* _Task objective_
Write out the lines of the records below word for word, leaving out the pictures.

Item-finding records
┏━━

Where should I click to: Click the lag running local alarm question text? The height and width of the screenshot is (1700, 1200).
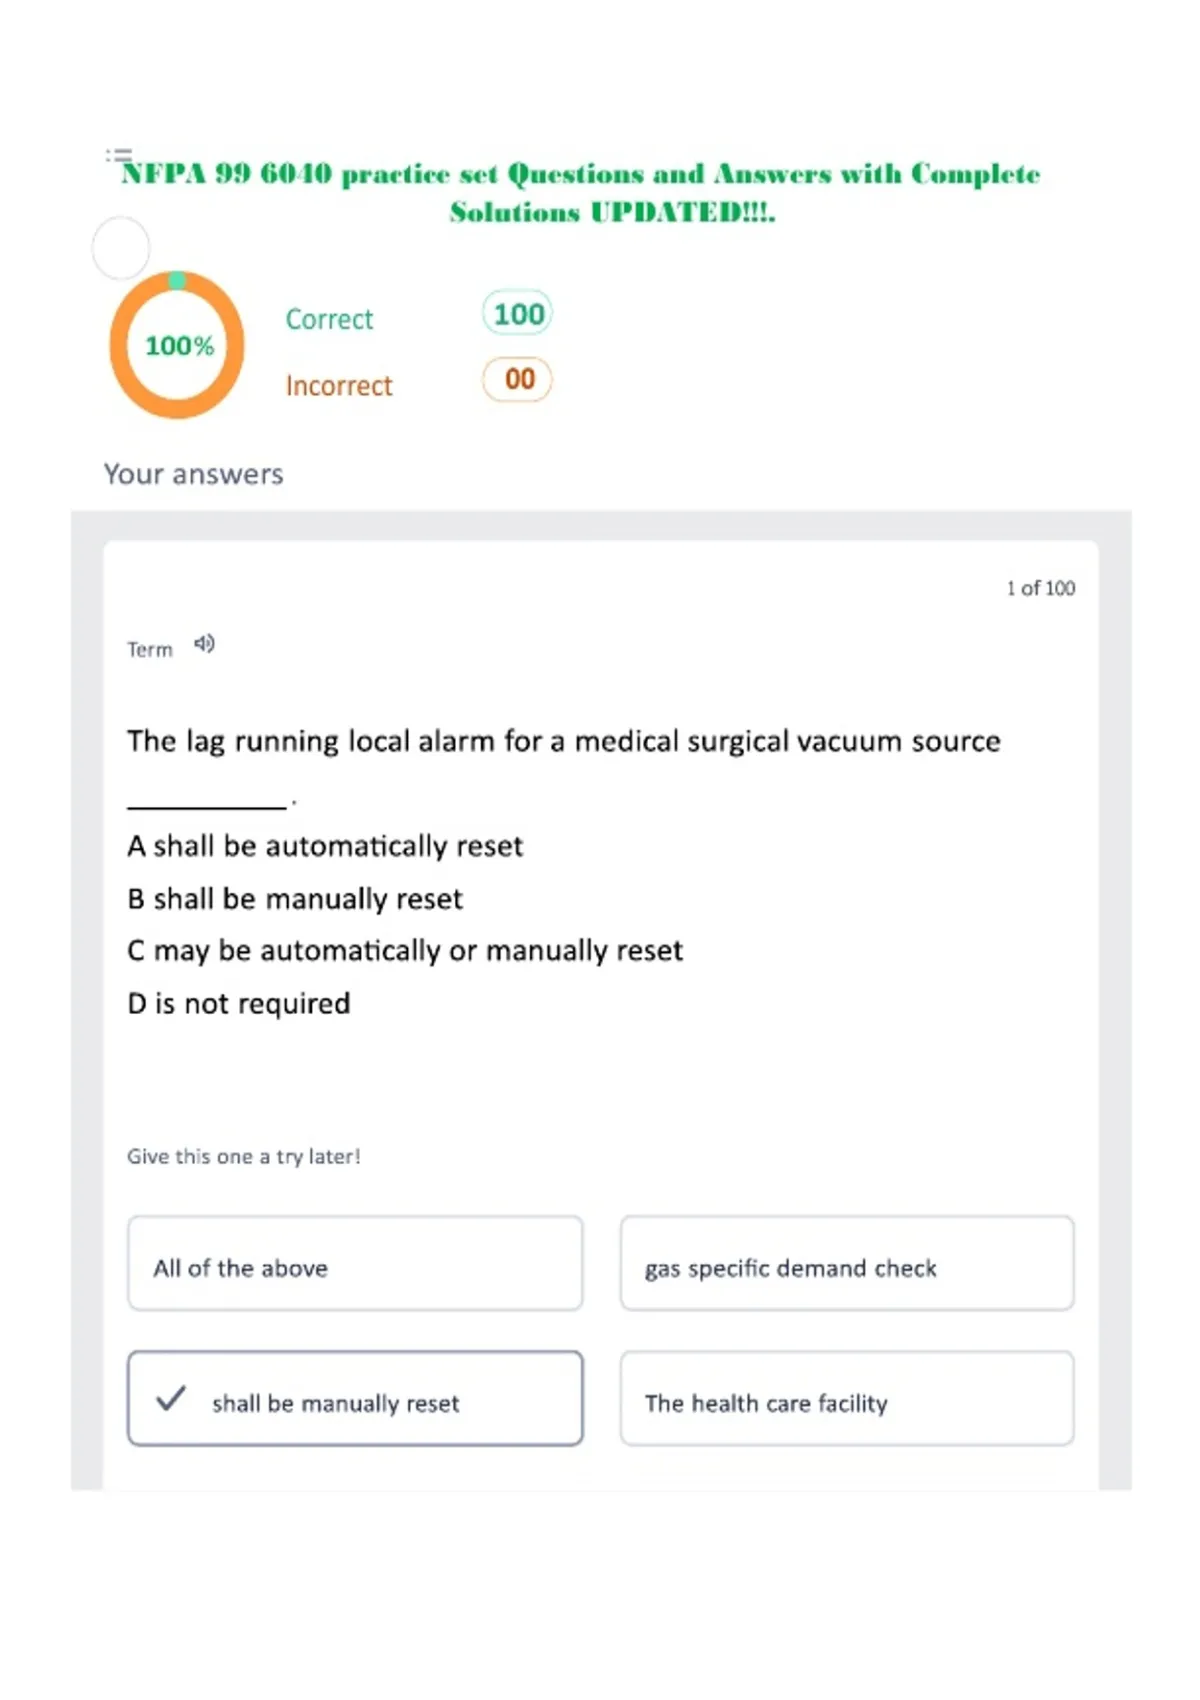563,741
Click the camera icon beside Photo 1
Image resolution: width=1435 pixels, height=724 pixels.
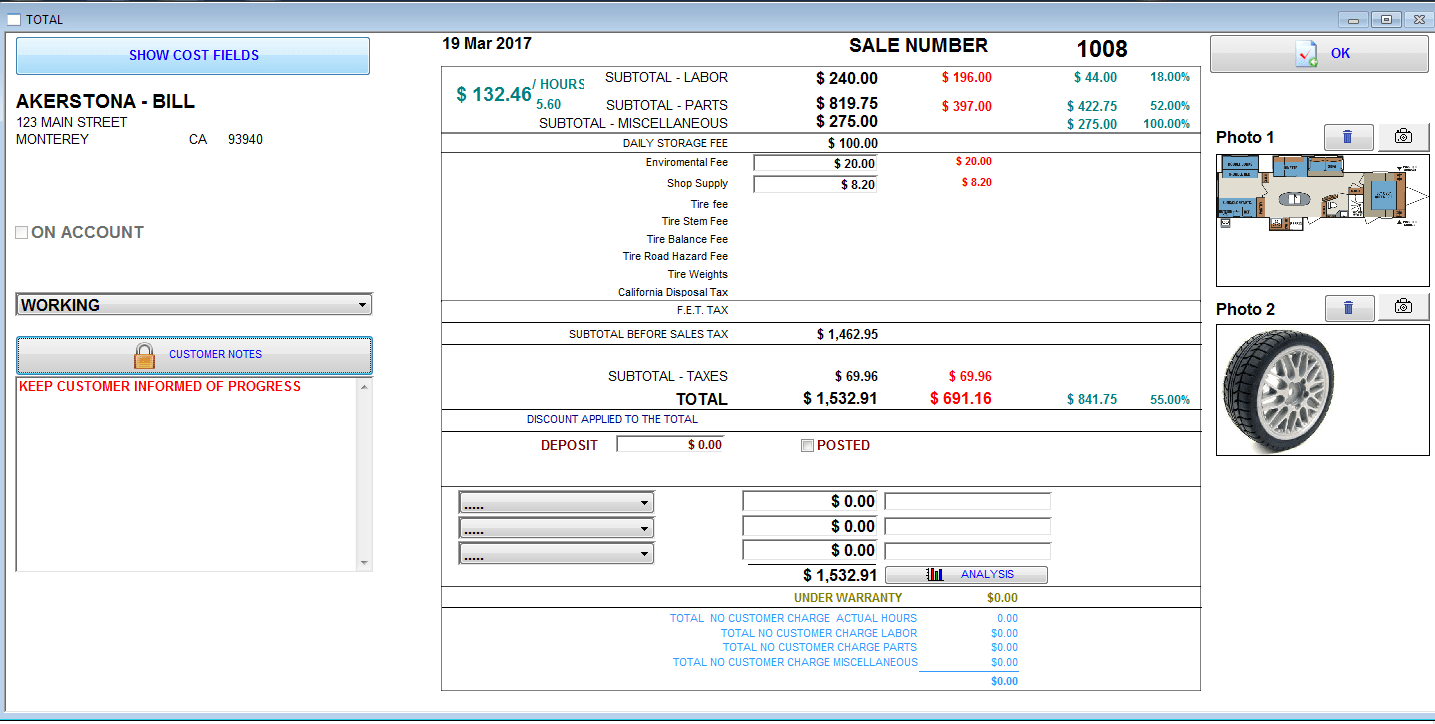pyautogui.click(x=1403, y=137)
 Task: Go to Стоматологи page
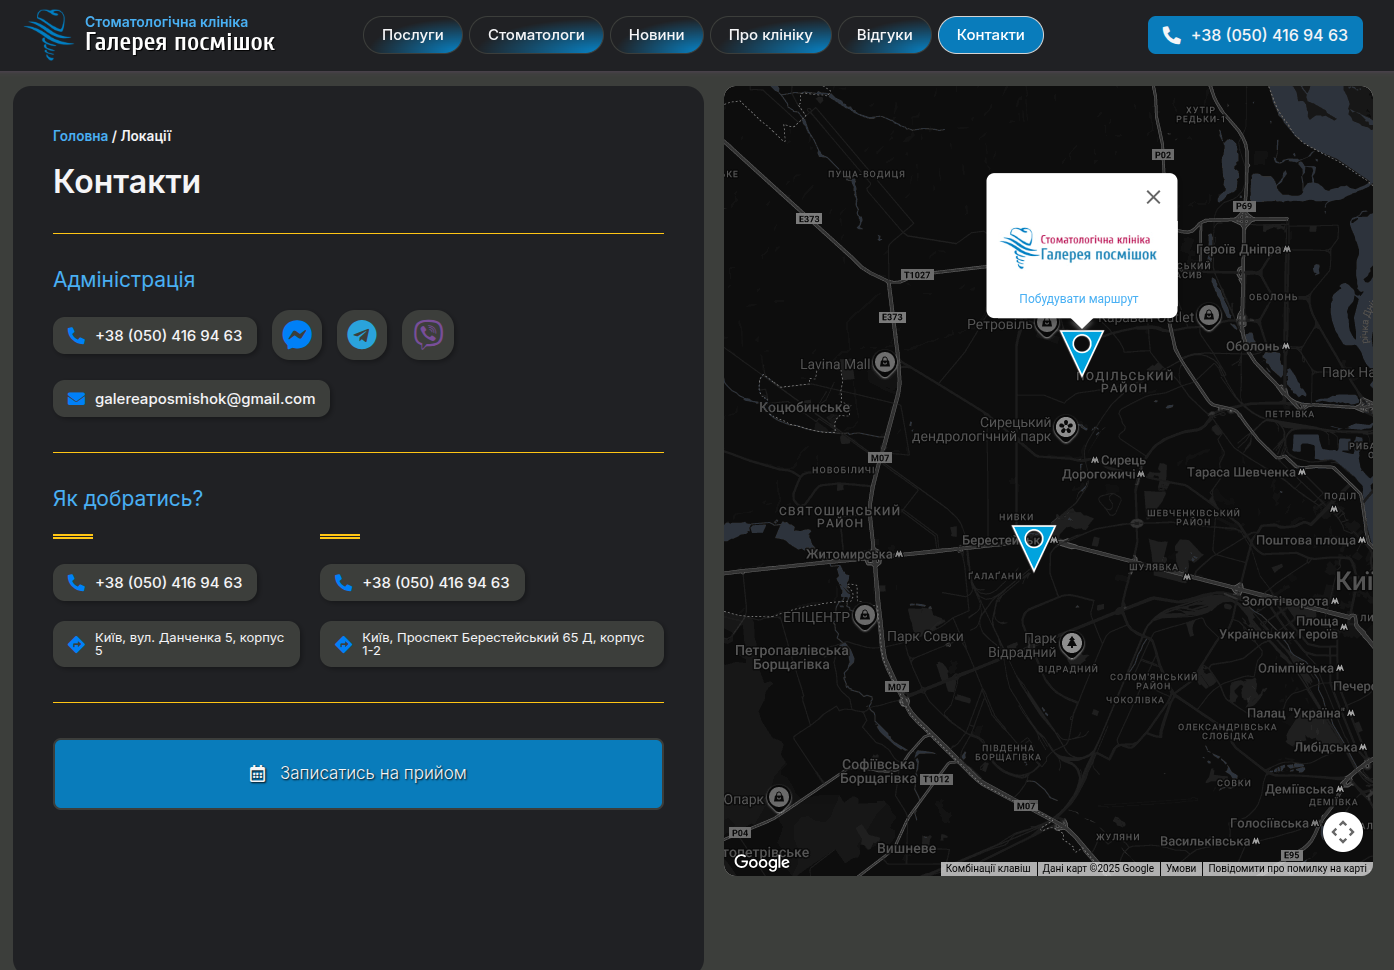tap(536, 35)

┗━━

* _Written solution_
Where should I click to: Click the lag running local alarm question text? The height and width of the screenshot is (1700, 1200).
563,741
Click the camera icon beside Photo 1
Image resolution: width=1435 pixels, height=724 pixels.
pyautogui.click(x=1403, y=137)
 Task: Go to Стоматологи page
tap(536, 35)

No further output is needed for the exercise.